The speed of the fan and the size of the slots must be adjusted correctly in order to create a robust vortex. I used a handheld incense stick to inject smoke into the air so I could see if the vortex was working. If your fan is too powerful, the vortex will be turbulent and won't create beautiful complicated "onion layers" of laminar flow in the smoke pattern. The fan's air stream can be slowed by partially blocking its exit with cardboard and duct tape.
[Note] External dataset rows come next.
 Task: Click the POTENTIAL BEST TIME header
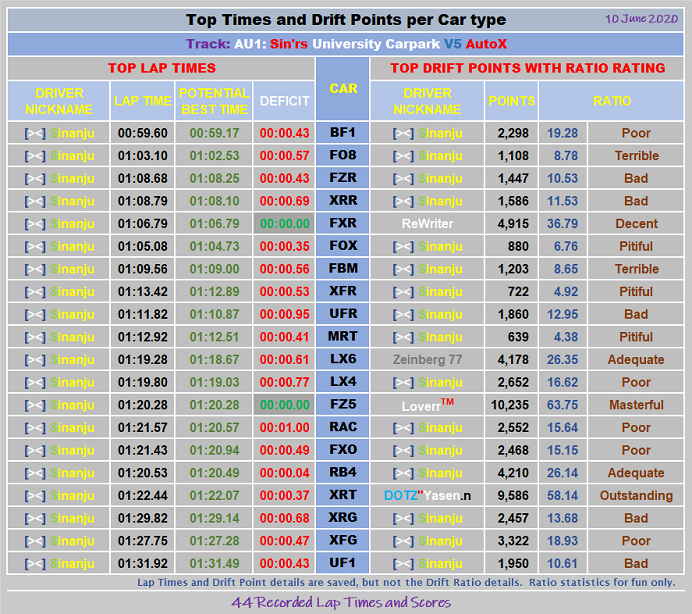tap(214, 101)
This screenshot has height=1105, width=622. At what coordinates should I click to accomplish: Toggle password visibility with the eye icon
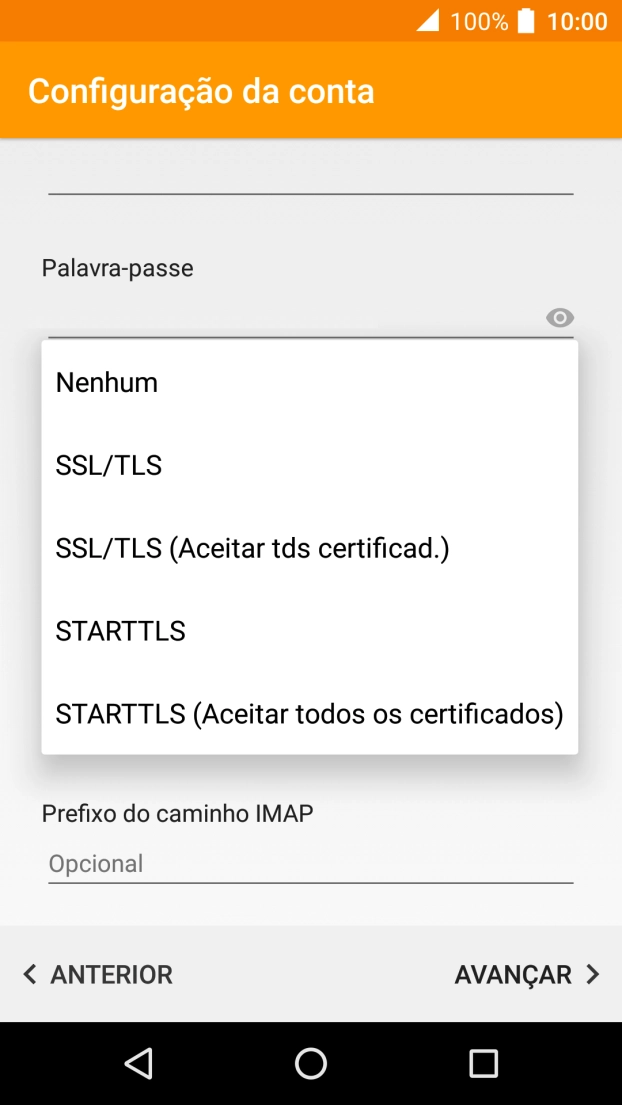pos(560,318)
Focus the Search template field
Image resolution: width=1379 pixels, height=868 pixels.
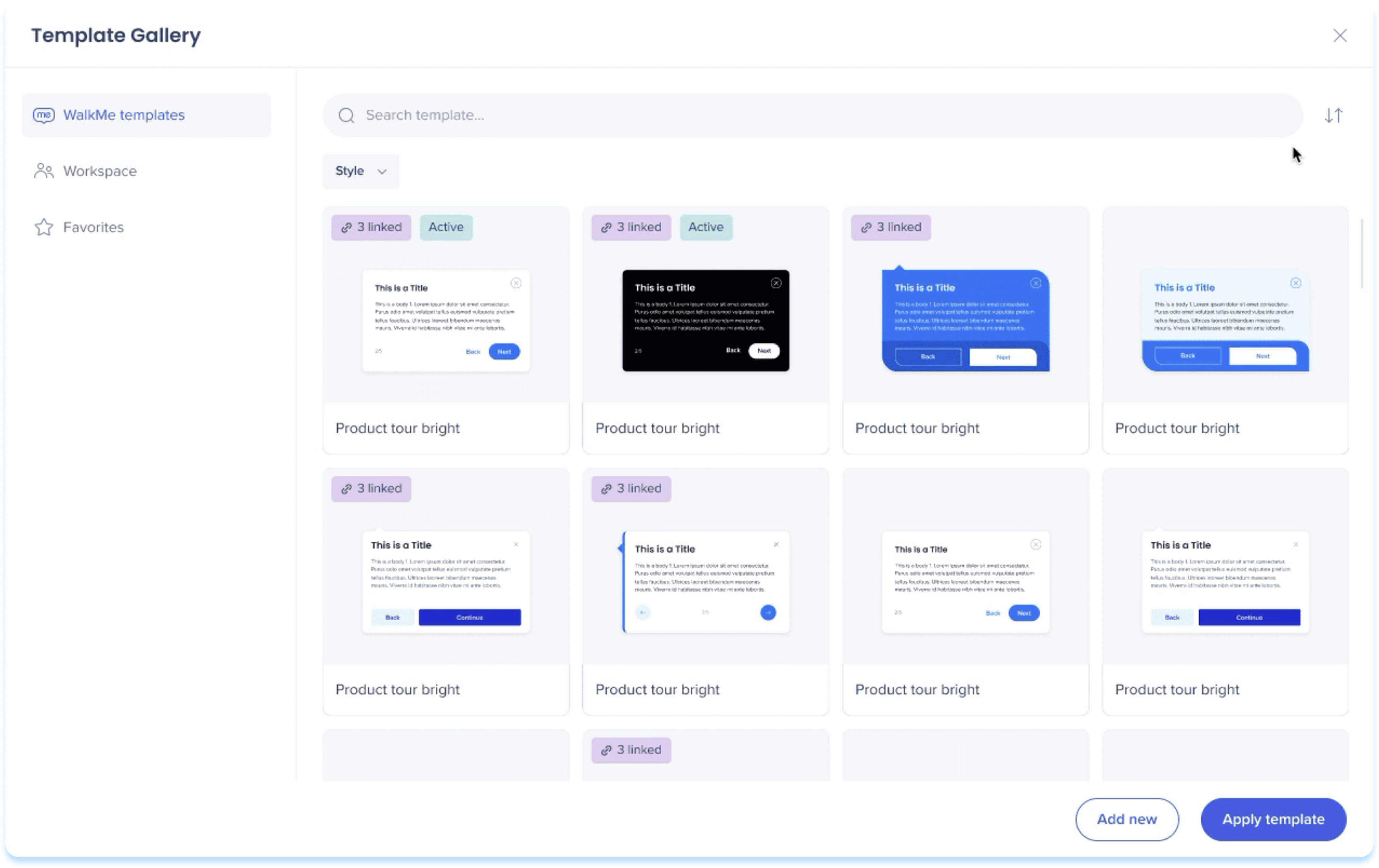point(825,116)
If the side slots of the main chamber are too large and the fan too weak, the vortex will form very slowly and will vanish at the slightest disturbance. If this occurs, either move the chamber walls to make the side slots smaller, or find a more powerful fan.

Forever on my "wish list" was to install a scanned laser beam "sheet-of- light" generator. This would allow visual cross-sections of the mist to be created. Simply aiming a handheld laser through the rear slot of the chamber and waving the beam rapidly back and forth through the mist caused momentary but spectacular "wind tunnel" turbulence patterns to appear, but I never went any further with this. Shielding the beam would be an issue, since to be efficient, the illumination must be directed through the mist column from behind, and towards (but not hitting) the users' eyes.

Other ideas for variations: a sculptor in New York converted an entire room into a tornado chamber. He/she provided a large exhaust fan in the center of the ceiling, then arranged a large circle of vertical pipes into the shape of a skeletal cylinder, with the center of the cylinder pattern aligned with the ceiling fan. These pipes extended from floor to ceiling, and each pipe presumably contained its own fan, and a series of holes or slots running one along side of the pipe. The pipe slots blew air sideways so all the air in the room rotated slowly, and the central fan pulled air towards the center of the circle. The large "cylinder" of pipes acts as the walls of the chamber and provides tangential air jets, so any air which flows towards the center of the room is forced to spiral inwards. A powerful vortex forms in the center of the room, extending from floor to ceiling. A big pile of leaves, shredded plastic, etc. completes the exhibit.

The Exploratorium museum in San Francisco contains one large, famous example of a tornado generator chamber. (www.exploratorium.org) Only two walls are provided, the walls being made of huge curved sheets of plexiglas, with a fan in the ceiling of the exhibit. Ultrasonic humidifiers provide mist in the floor of the exhibit. Children can walk into the device and interrupt the spinning mist vortex.